Dans un contexte plus large, la Russie explore des alternatives à long terme en Libye et au Soudan voire l’Érythrée. En Libye, bien que la Russie augmente sa présence depuis début 2024, il faudra encore du temps pour que les infrastructures nécessaires à une base militaire équivalente à celles de Khmeimim ou Tartous soient construites.
De plus, la distance accrue depuis la Russie pourrait compliquer le soutien logistique nécessaire à ces installations. Quant au Soudan, la situation actuelle du pays, déstabilisé par une guerre civile, rend toute perspective de coopération militaire impraticable.
Pendant ce temps, les forces russes en Syrie se retrouvent dans une situation précaire. Encerclées par des groupes armés et confrontées à des pénuries alimentaires et en eau, elles souffrent des conséquences de la dégradation économique générale du pays. Selon la Banque Mondiale, 27 % de la population syrienne vit sous le seuil de pauvreté extrême, et cette situation difficile se reflète également dans la vie quotidienne des soldats russes.

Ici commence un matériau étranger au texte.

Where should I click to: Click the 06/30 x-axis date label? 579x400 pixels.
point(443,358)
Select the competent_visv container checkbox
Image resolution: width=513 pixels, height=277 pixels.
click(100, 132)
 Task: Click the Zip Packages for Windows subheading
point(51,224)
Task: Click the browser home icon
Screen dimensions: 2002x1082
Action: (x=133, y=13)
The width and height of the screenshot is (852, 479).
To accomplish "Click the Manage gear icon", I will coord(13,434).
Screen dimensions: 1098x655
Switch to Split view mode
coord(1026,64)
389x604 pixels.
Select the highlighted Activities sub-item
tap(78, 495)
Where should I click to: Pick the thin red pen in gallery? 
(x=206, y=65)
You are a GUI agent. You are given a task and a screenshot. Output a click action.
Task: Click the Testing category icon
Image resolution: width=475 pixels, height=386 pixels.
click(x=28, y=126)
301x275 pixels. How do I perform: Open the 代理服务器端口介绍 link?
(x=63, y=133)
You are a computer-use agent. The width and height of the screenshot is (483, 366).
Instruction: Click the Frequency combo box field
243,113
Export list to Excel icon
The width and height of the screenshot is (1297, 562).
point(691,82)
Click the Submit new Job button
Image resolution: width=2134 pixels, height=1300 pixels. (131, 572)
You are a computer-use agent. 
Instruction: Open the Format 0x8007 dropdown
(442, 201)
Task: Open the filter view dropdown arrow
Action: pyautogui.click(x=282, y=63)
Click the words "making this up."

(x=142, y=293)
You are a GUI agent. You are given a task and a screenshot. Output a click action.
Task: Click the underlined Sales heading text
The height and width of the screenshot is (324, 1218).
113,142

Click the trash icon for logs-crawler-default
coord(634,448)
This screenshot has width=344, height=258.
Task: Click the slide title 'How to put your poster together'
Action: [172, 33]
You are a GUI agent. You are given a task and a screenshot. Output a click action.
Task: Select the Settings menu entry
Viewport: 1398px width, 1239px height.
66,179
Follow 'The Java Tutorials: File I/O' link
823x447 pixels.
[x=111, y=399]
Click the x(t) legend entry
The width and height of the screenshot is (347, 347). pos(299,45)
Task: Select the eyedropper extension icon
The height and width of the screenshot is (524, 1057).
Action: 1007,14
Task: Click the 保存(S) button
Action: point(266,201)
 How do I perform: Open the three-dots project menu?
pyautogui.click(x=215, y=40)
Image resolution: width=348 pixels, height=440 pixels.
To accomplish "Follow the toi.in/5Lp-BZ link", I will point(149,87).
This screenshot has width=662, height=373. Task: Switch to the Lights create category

Dans certaines zones, les Syriens continuent d’utiliser la monnaie russe et interagissent avec les soldats, qui sont devenus une partie intégrante de l’économie locale. Ce phénomène est similaire à celui observé dans les zones sous influence turque ou américaine, où les monnaies locales sont également utilisées.
Face à cette situation complexe, les nouvelles autorités syriennes cherchent à diversifier leurs relations diplomatiques et économiques.
Bien que la Russie ait promis une aide humanitaire en échange de son maintien à Tartous et Khmeimim, les dirigeants syriens estiment que cette assistance ne suffira pas à eux seuls. Ils souhaitent établir des liens plus solides avec la Russie, afin de pouvoir s’ouvrir davantage au reste du monde. Dans cette optique, l'Ukraine a proposé son aide, offrant de fournir du blé à la Syrie.
Enfin, HTS, en pleine négociation avec les puissances qui cherchent à s'impliquer en Syrie, essaie de trouver un équilibre. Les nouvelles autorités syriennes, conscientes des enjeux de cette compétition pour l'influence, ne souhaitent pas s'aligner sur un camp en particulier. Leur objectif ultime est d'obtenir une reconnaissance internationale, un moyen d’assurer leur légitimité sur la scène mondiale et de sortir du cercle de l'isolement diplomatique.
Alors que la Syrie tente de tourner la page après plus d’une décennie de guerre, la manière dont elle réorganisera sa relation avec Moscou sera décisive. Ce moment de transition ne détermine pas seulement l’avenir de la Syrie, mais aussi celui du rôle russe au Moyen-Orient, et peut-être, à terme, la capacité de Moscou à s’adapter à un nouvel ordre géopolitique mondial.
On l’aura compris, la Russie réorganise sa présence en Syrie face à des contraintes militaires et économiques croissantes. Elle a recentré ses forces sur la base stratégique de Khmeimim, tout en retirant des troupes d’autres régions. Ce repositionnement vise à préserver son influence tout en réduisant ses coûts.
Des négociations avec le gouvernement intérimaire syrien sont en cours pour garantir un contrôle sur Khmeimim et Tartous. Toutefois, ce retrait partiel ouvre la voie à d’autres acteurs, comme la Turquie et l’Iran, tandis que les Kurdes et les forces américaines surveillent de près cette reconfiguration.
Cette situation reflète les défis du Kremlin, pris entre la gestion de son engagement en Syrie et son implication prolongée en Ukraine.